The next time a partner asks me if I "play Goren" I'm going to think twice before answering.
Port Hueneme, Calif.
It disturbed me greatly to learn that the Baltimore Colts and the Green Bay Packers received 1/14th of their regular salaries to participate in the playoff game for the division championship. By the same logic that baseball players do not receive extra money for the fifth, sixth and seventh games of the World Series, football players should not receive a reward for participating in an extra game to determine a conference championship. Pride plus the better payday of the championship game (as contrasted with the Playoff Bowl) should be reward enough. If football is to be kept beyond reproach, no extra pay should go to the players involved in divisional championship playoffs.
FRED D. BANFIELD, M.D.
As an avid fan of college and professional football I have been very much interested in the drafting of college football players and, particularly, the enormous bonuses paid to some of these men by the wealthy professional teams. Many of these players have acquired their skills through four years of intensive training at their various colleges. Therefore, it seems to me that the college coach should share in a percentage of the bonuses paid to them.

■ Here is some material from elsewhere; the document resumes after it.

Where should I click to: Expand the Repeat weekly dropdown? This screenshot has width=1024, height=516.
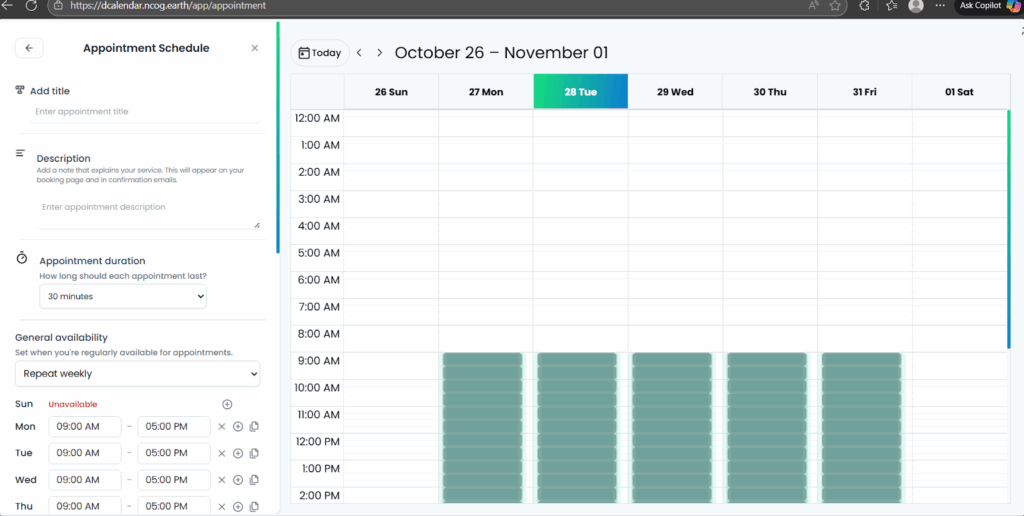[x=137, y=374]
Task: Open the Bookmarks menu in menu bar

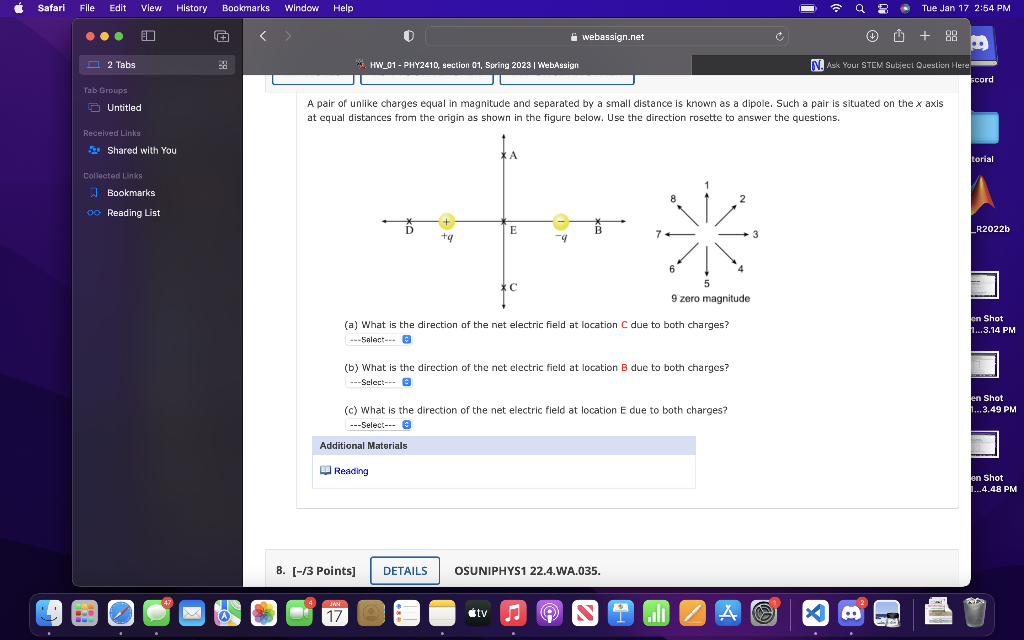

Take the case of Quarterback Joe Namath, bought by the New York Jets for an amount reputed to be $400,000. At least 10% of this amount should have gone to his coach at Alabama, Bear Bryant, the man who developed his talent and gave him the opportunity to star.
GORDON B. CLEVERSLEY
I enjoyed Jack Olsen's most interesting article, Enemies in Speedland (Nov. 29 and Dec. 6). However, I have always wondered why Craig Breedlove and the Arfons brothers went about building their vehicles the hard way. Why not get hold of a surplus afterburning jet fighter? For such a worthy cause I'm sure either the Navy or Air Force would be happy to let one go at the scrap cost. Then beef up the main landing gear, add rugged, oversize wheels, suitably enclosed in "spats," as we used to say, chop off the wings just outboard of the main struts and reshape the inboard stubs to give little or no lift.

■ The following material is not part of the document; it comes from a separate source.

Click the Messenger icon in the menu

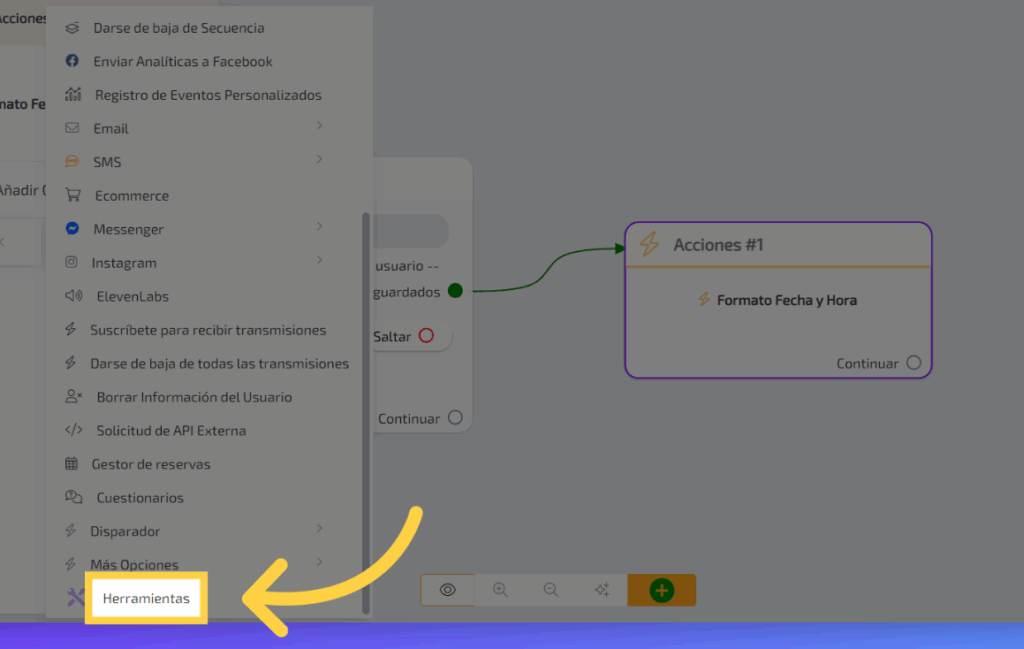click(72, 229)
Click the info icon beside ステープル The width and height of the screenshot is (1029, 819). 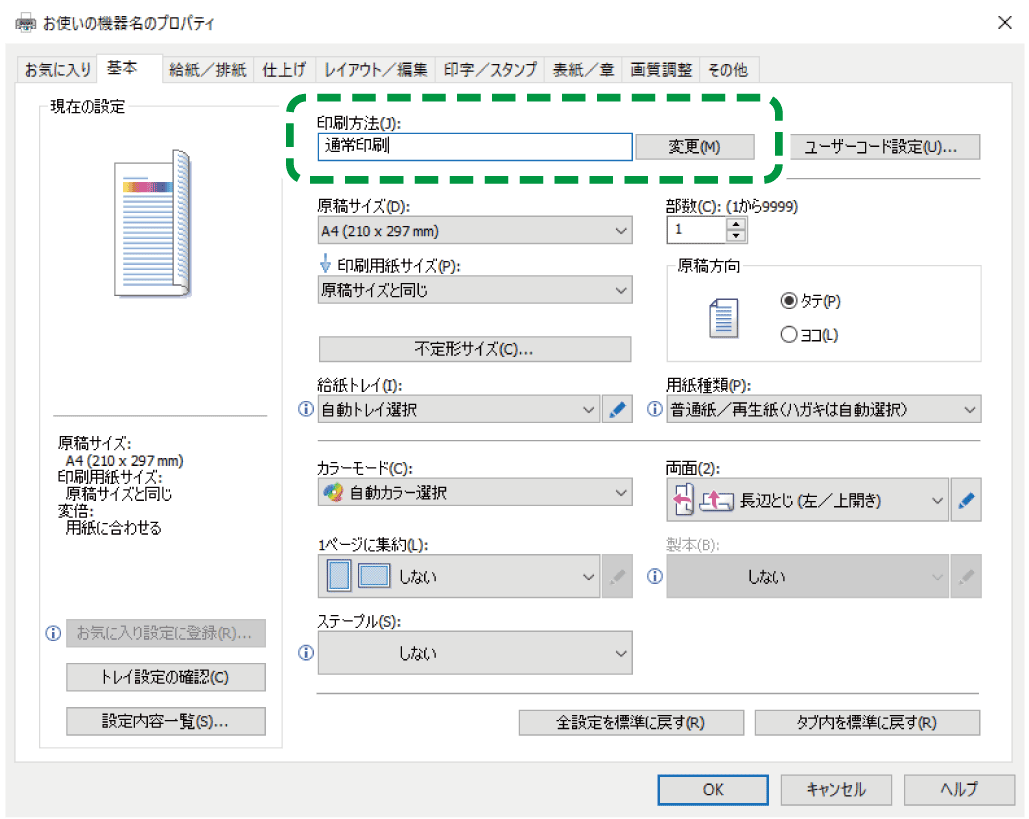pos(306,653)
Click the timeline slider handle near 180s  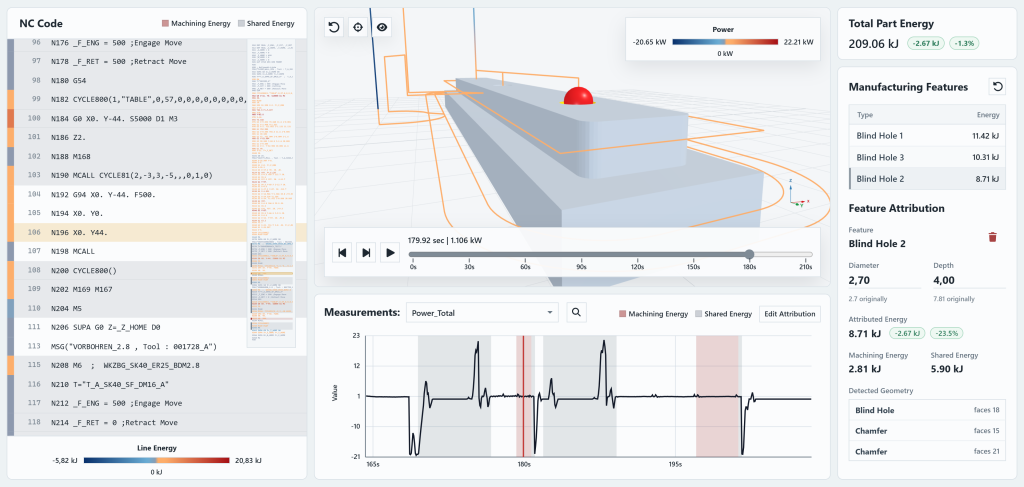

Then, for the speed run, slap her into burner; then, as the speed builds up, ease back on the stick until the nosewheel is in the air in normal takeoff attitude. At this point, retract the nosewheel and fly her down the course on the main wheels. At the completion of the run and, hopefully, the first half of a new land-speed record, shut down the engine, lower the nosewheel, pop the speed brakes and the chute and roll to a stop. All in all, it would be interesting to see how such a ruptured duck would do against a Green Monster or a Wingfoot Express.